About that outsider thing: It's a position that has always loaned a crystal clarity to Simons' vision and has helped him to the purest interpretations of his inspirations. Here, he used that unusually heightened sense of focus to reflect on Christian Dior as architect, a notion that dovetailed neatly with his own obsession with construction. The first look—a tuxedo whose jacket was shaped after Dior's iconic Bar jacket, one of the most distinctive silhouettes in fashion—established an innate compatibility that reached across a half-century.
Simons has been engaged with this world for a while. Dior was obviously the guiding spirit of his fascination with midcentury couture (see the Q&A here) during his last seasons with Sander.
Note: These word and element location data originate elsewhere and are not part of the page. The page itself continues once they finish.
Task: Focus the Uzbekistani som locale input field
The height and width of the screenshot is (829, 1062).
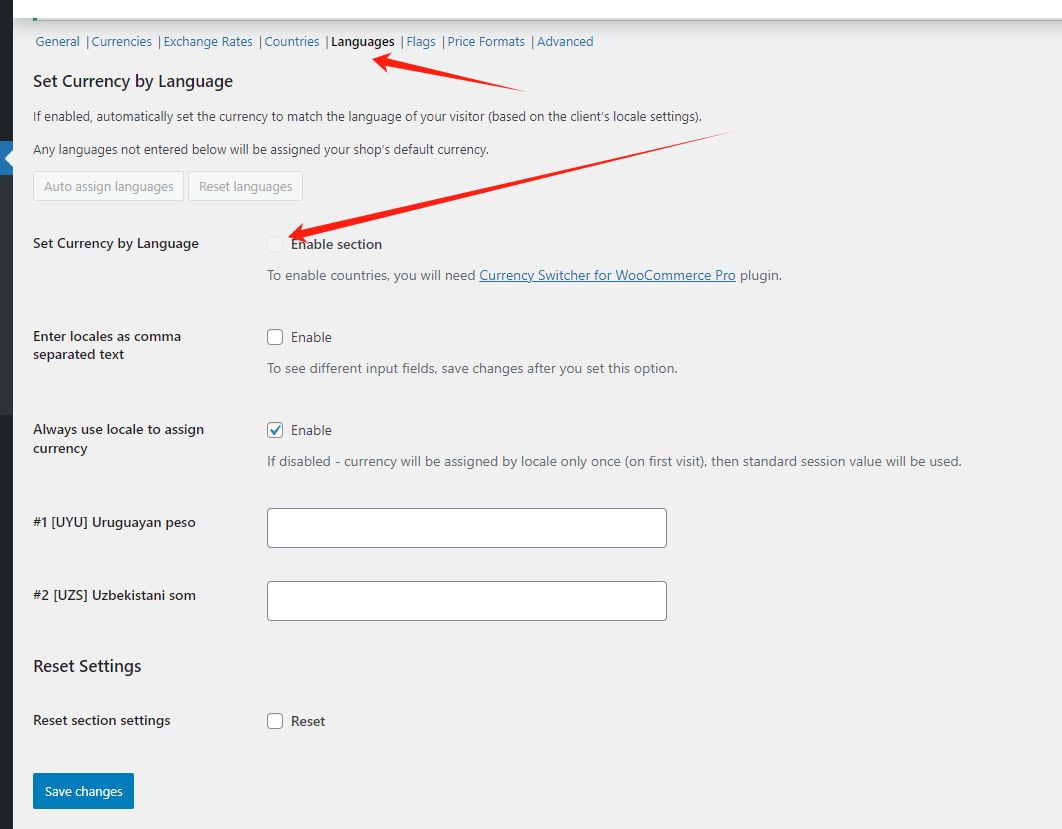Action: (x=466, y=601)
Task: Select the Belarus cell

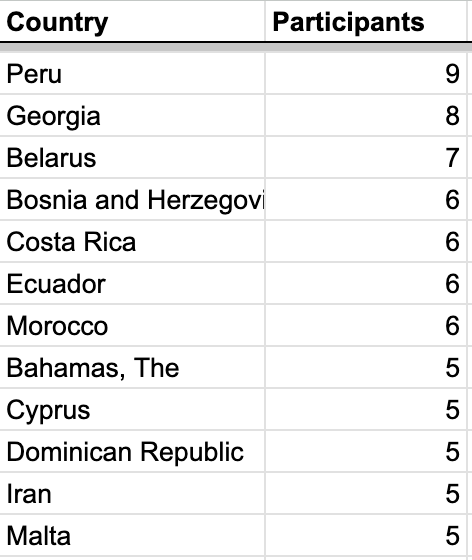Action: click(132, 158)
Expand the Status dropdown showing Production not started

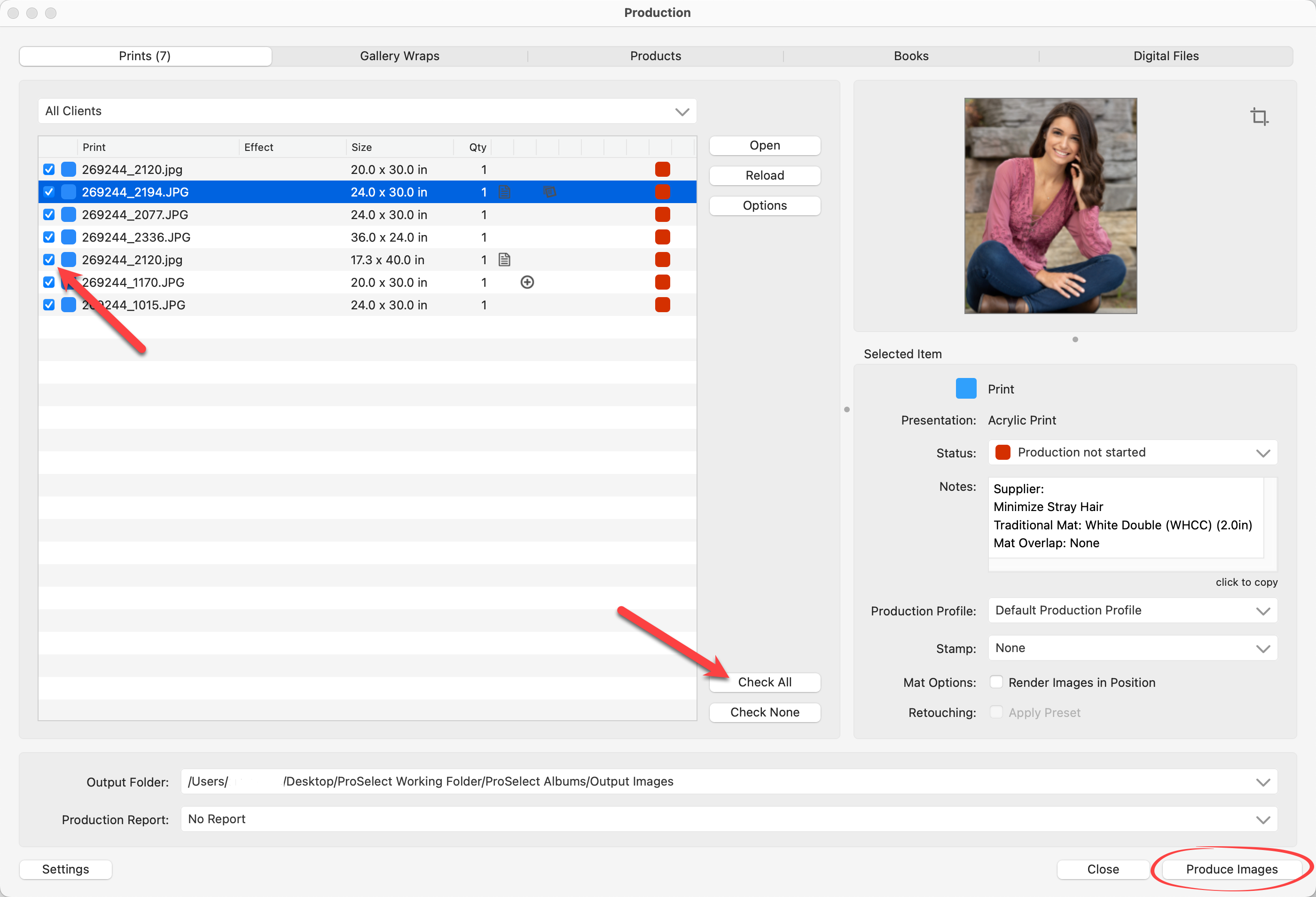click(1132, 452)
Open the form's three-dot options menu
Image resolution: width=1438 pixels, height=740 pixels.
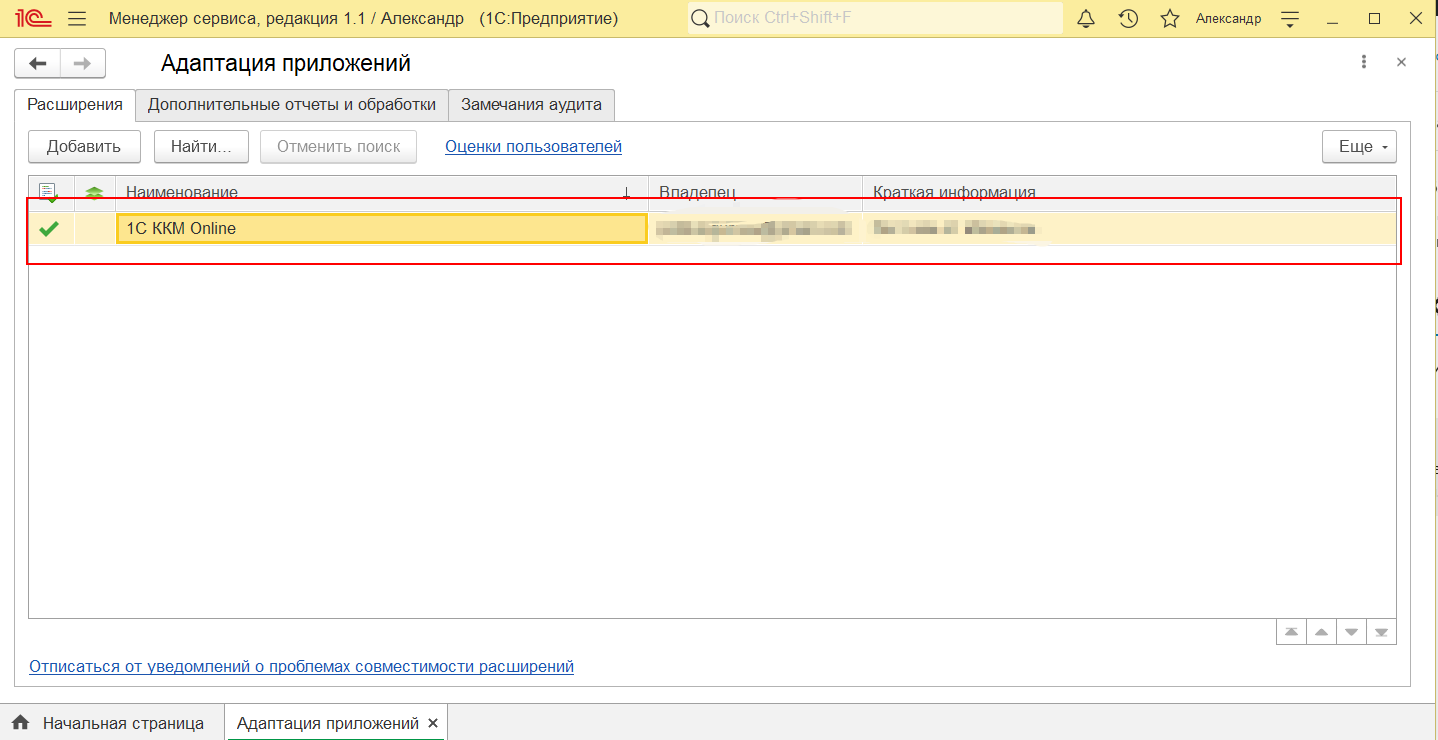1363,62
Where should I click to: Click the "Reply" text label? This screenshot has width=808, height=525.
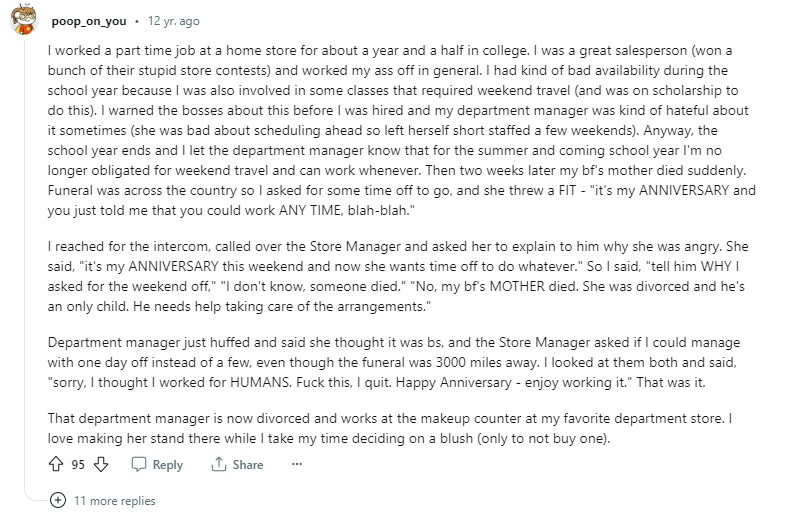[167, 465]
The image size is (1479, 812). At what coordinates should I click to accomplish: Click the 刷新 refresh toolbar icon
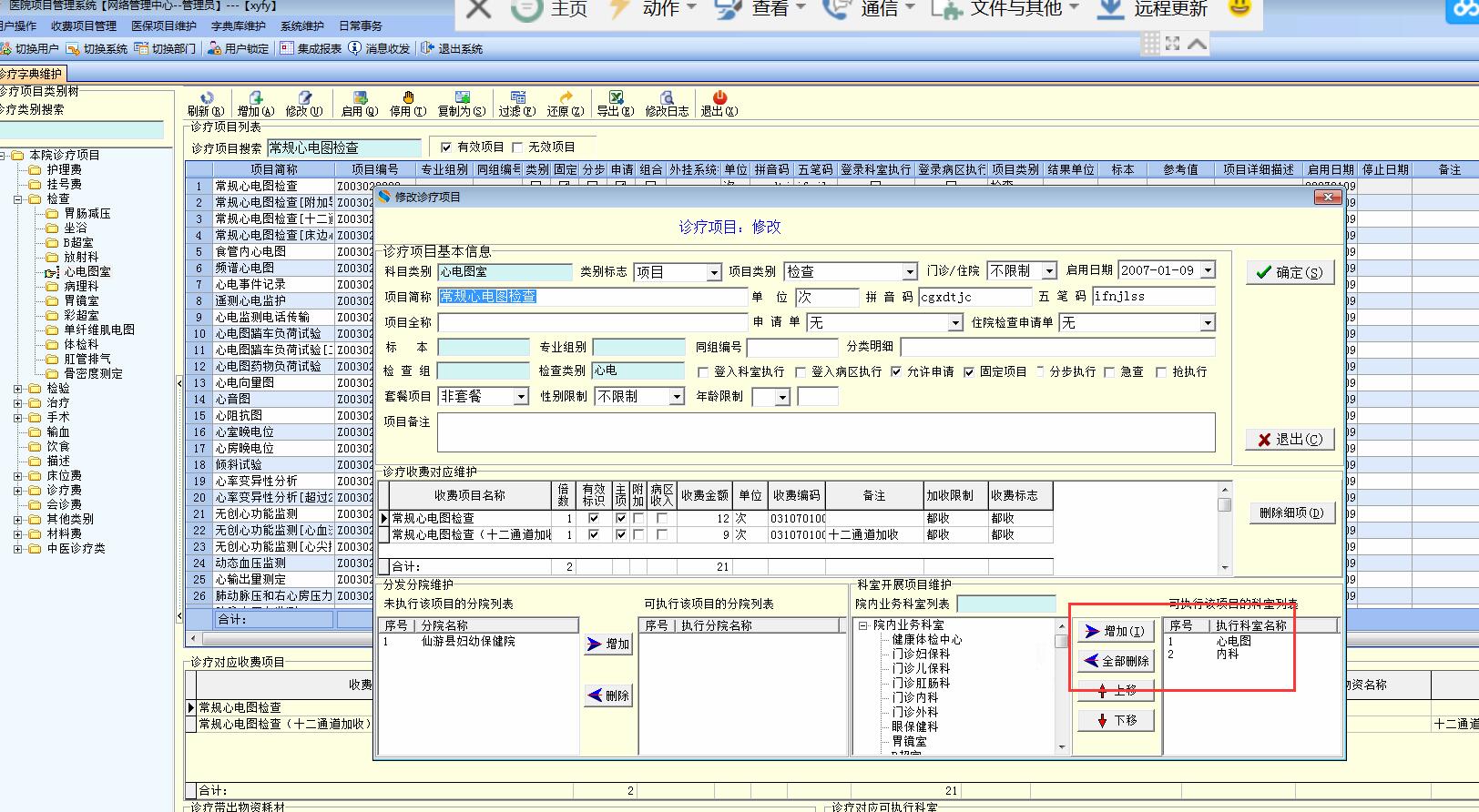tap(206, 98)
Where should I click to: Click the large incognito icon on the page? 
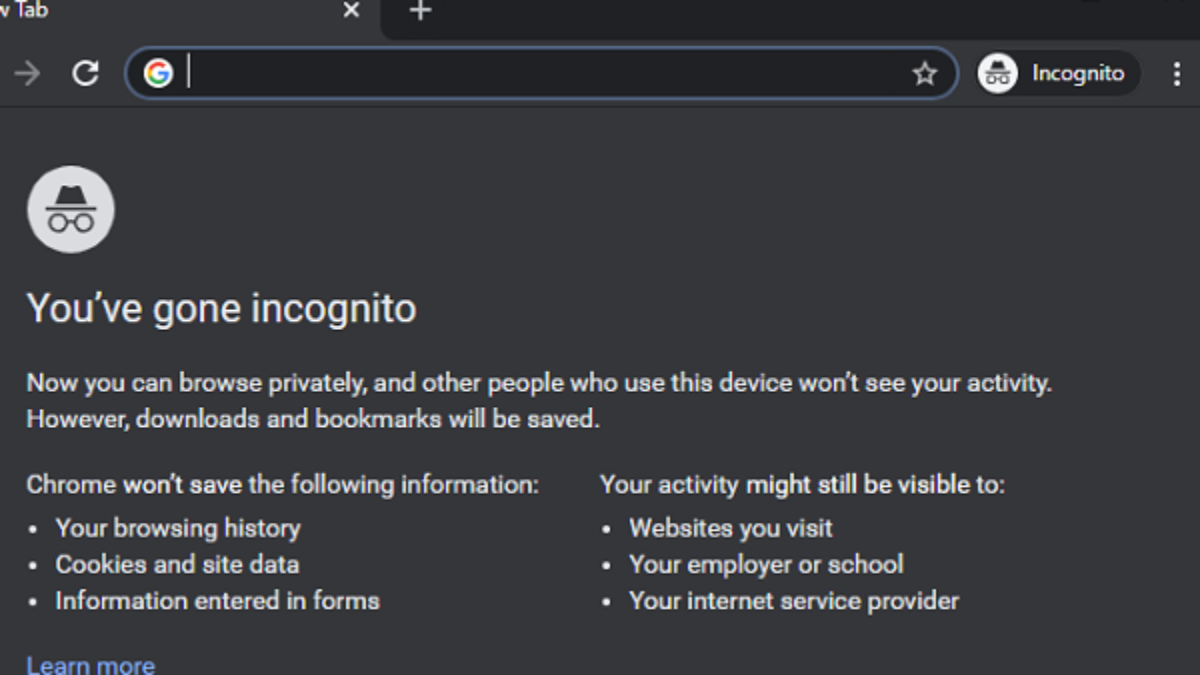click(70, 210)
But he approached an actual couture collection with an appropriate balance of reverence and iconoclasm. One key silhouette could best be defined as a full-skirted classic ball gown truncated at the peplum (a quote from a 1952 collection, according to the run of show), its skirt replaced by black silk cigarette pants. The formal past, the streamlined future, meeting in the middle. It was the same with the traditional Bucol silks woven to represent a painting, drips and all, by Sterling Ruby, one of the contemporary art world's hottest properties (and a Simons favorite). Past and future met again in an evening ensemble that matched the athletic ease of a citron silk knit to the grandeur of a floor-sweeping silk skirt. And the veils that Stephen Jones contributed to the finale may have been from Paris in the 1930's, but there is timeless allure in that look.
Simons returned to the flared hip of the Bar with a deep-pocketed coat-dress in red cashmere as well as a strapless dress in the same heartbreaking shade of pink that launched his last Sander show. That was the kind of subtle personal flourish that married his own story to Dior's history. It also underlined how much of an asset Simons will be not just to Dior but to couture itself. He can't help himself; he will bring a heart-on-his-sleeve human dimension to this remote and rarefied world.
But as he proved today, he certainly won't be doing it in a low-key way. Christian Dior's own obsession—flowers—was translated into salons lined ceiling to floor with panels of blooms: delphiniums in the blue room, orchids in the white room, mimosa in the yellow room, and so on. More than a million all told, making a gorgeous architectural abstraction of nature. There's some kind of metaphor about creative processes in there somewhere, but it's simpler to leave things with Simons' own definition of the day: "a blueprint."